Patients were classed by coinfection status, age, and sex. Age was determined by subtracting the birth year from 2013; adults were those > 18 years. Coinfection status was defined as baseline history of chronic hepatitis C (HCV) infection or any history of human immunodeficiency virus (HIV); history of hepatitis delta virus (HDV) infection was also captured. Patients were defined as clinically managed in the US and Germany based on at least one HBV-related office-based physician visit during baseline and for Taiwan, an insurance claim for chronic HBV or two claims for acute HBV more than 6 months apart, or the use of chronic HBV medications.

History of liver-related comorbidities (liver fibrosis, cirrhosis, decompensated liver disease, liver transplantation) was ascertained through diagnostic codes; however, the prevalence of liver fibrosis was measured only during baseline. For comparability across studies, patients with a history of decompensated liver disease were considered to have a history of decompensated cirrhosis. History of cancer (including HCC), osteodystrophy, and chronic kidney disease was also captured. German outpatient diagnostic data were captured quarterly, but all other data were date-specific.

* STUDY MATERIAL *
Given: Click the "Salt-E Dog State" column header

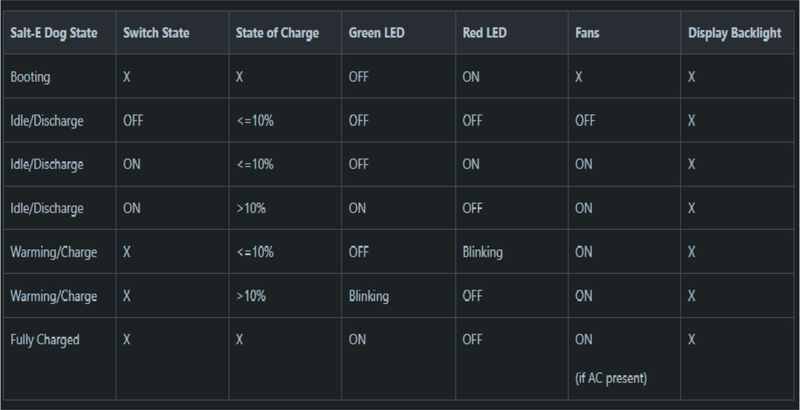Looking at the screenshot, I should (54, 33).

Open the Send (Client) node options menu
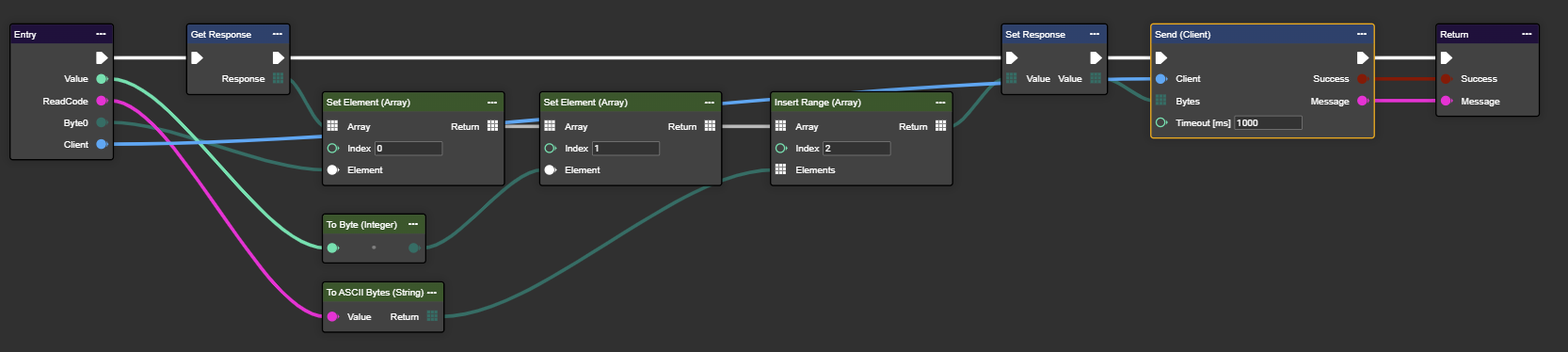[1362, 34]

...

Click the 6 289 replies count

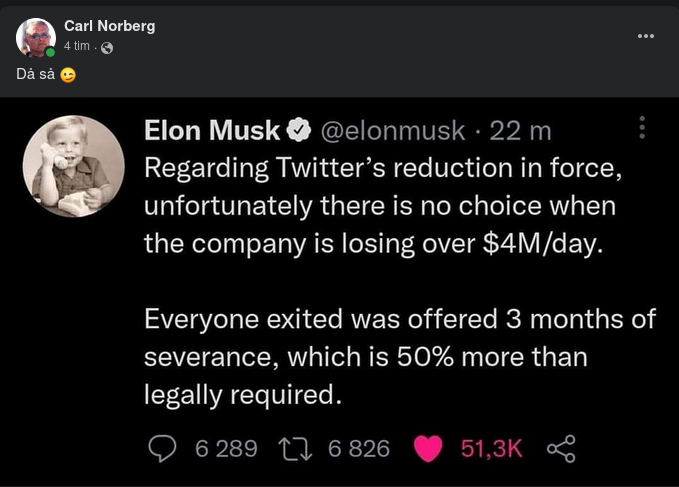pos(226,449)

...

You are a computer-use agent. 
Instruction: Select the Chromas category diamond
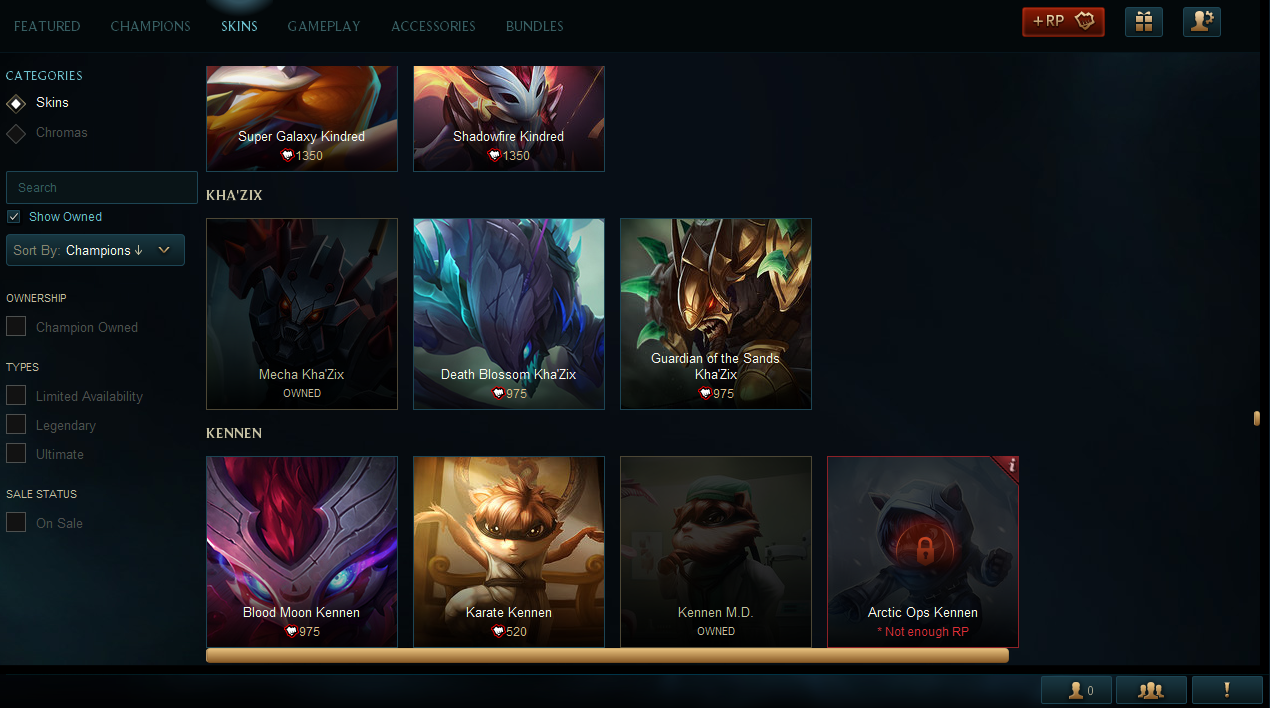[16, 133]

* QUESTIONS ON THE MATERIAL *
[1] From the passage on hepatitis B patients, write out the part starting at "Patients were classed" and ending at "chronic HBV medications.".
[2] In the passage on hepatitis B patients, how often were German outpatient diagnostic data captured?
[3] Continue the passage on hepatitis B patients from the point where it stops.

* RESPONSES *
[1]
Patients were classed by coinfection status, age, and sex. Age was determined by subtracting the birth year from 2013; adults were those > 18 years. Coinfection status was defined as baseline history of chronic hepatitis C (HCV) infection or any history of human immunodeficiency virus (HIV); history of hepatitis delta virus (HDV) infection was also captured. Patients were defined as clinically managed in the US and Germany based on at least one HBV-related office-based physician visit during baseline and for Taiwan, an insurance claim for chronic HBV or two claims for acute HBV more than 6 months apart, or the use of chronic HBV medications.

[2] Quarterly.

[3]
Treatment status was defined based on active prescriptions at index; alternative treatment definitions (baseline or any history) were explored in Taiwan. For the US and Taiwanese populations, healthcare utilisation included outpatient presentations (outpatient clinic visits or emergency room visits) and inpatient admissions during baseline, and for the German population, office-based physician or acute day-ward visits and inpatient admissions during baseline were included.

For treatment pattern analyses, discontinuation was defined by a gap of > 30 days between the end of a prescription and the next. Treatment patterns and long-term clinical outcomes data presented in this manuscript largely focus on non-coinfected adult (NCIA) patients.

Statistical Analysis

The prevalence of chronic HBV infection in 2013 was calculated by using the number of patients with chronic HBV infection from 1 January 2010 until 31 December 2013 (US and Taiwan cohorts) or 31 December 2012 (German cohort) as the numerator and covered individuals in each respective database or age group as the denominator.

For baseline characteristics, relative frequencies and percentages were calculated for categorical data, means and standard deviations (SDs) for continuous data. Confidence intervals (CIs) of 95% around proportions were calculated using standard formulae and presented in squared parentheses. If p*N or (1 − p)*N was < 10, where p was the proportion and N was the denominator, exact CIs were calculated in Stata 14.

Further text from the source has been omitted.